━━━━━ EXTRACT

2. MOTION IS.............................................. □ GRANTED □ DENIED □ GRANTED IN PART □ OTHER
3. CHECK IF APPROPRIATE..................... □ SETTLE ORDER □ SUBMIT ORDER □ SCHEDULE APPEARANCE
□ FIDUCIARY APPOINTMENT □ REFEREE APPOINTMENT
Upon the foregoing papers, the separate motions of the defendants for dismissal pursuant to CPLR 3211 are decided as follows:
Plaintiff Suzan M. Russell is a former adjunct faculty member in New York University's ("NYU" or the "University") Liberal Studies Program. She alleges that the defendants based on the basis of her gender, sexual orientation, religion, and age subjected her to discrimination and harassment, and that she suffered retaliation for engaging in activity protected by New York State and City discrimination laws. The gravamen of the current dispute is whether any of the claims pending in this action survive the earlier dismissal of a related federal action. This Court previously stayed this action pending determination of the appeal in the related federal action. (Order, Sherman, J., April 18, 2018).
Facts and Procedural History
Plaintiff became embroiled in a petty dispute with defendants Joseph M. Thometz ("Thometz") and Eve Meltzer ("Meltzer") in December 2012, over comments made on an NYU listserv. Thometz sent a disparaging email to other faculty members in which he accused plaintiff of engaging in "disorganized rants," stated that she was "clearly in crisis," and characterized her as "'a mean-spirited person." Thometz erroneously copied plaintiff on the email, which prompted a human resources complaint by plaintiff. The complaint was resolved amicably.
In 2013, Thometz and/or Meltzer, another professor, allegedly began a secret campaign to harass plaintiff. In June 2013, plaintiff began to receive unsolicited mail and email, some of which was pornographic. In addition, Thometz and/or Meltzer began to post comments on the Internet impersonating the plaintiff. This bizarre conduct allegedly ended on or about July 2013. The harassment was extensively investigated by NYU and the Manhattan District Attorney's office.
In March 2015, plaintiff commenced an action in the Southern District of New York, in which plaintiff asserted claims against NYU, Thometz and Meltzer under Title VII of the Civil Rights Act of 1964. Title IX of the Education Amendments of 1972, the Age Discrimination in Employment Act, the New York State Human Rights Law, and the New York City Human Rights Law. She also sought damages for intentional infliction of emotional distress. (Russell v. New York Univ., 2017 U.S. Dist. LEXIS 111209, aff'd 739 Fed.Appx. 28. 2018 U.S. App. LEXIS 17138 [2d Cir. 2018]). Although Thometz initially denied that he was the source of the harassment, during a deposition conducted on April 15, 2016. Thometz admitted that he had in fact "signed [plaintiff] up for random 'free stuff" and engaged in at least some on-line impersonation of the plaintiff. He explained that he did this in response to, or for the purpose of "mirroring" her behavior towards him (and other faculty) on the faculty listserv, in the hope of getting her to stop "spamming" the faculty listserv and/or prompting NYU's adoption of certain policies regulating the use of the listserv.

━━━━━━━━━━

EXERCISE PROMPT: Please list every law the plaintiff invoked in the March 2015 federal action, as named in the decision excerpt above.

━━━━━ DATASET SECTION

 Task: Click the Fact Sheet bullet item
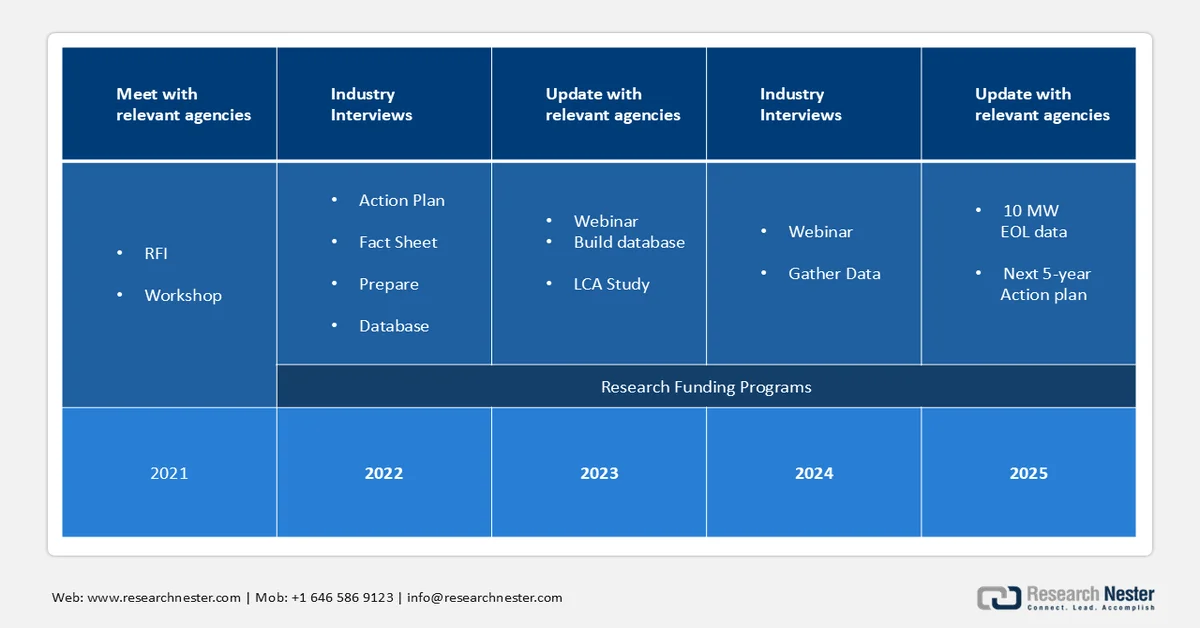tap(398, 243)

━━━━━━━━━━

EXERCISE ANSWER:
- Title VII of the Civil Rights Act of 1964
- Title IX of the Education Amendments of 1972
- the Age Discrimination in Employment Act
- the New York State Human Rights Law
- the New York City Human Rights Law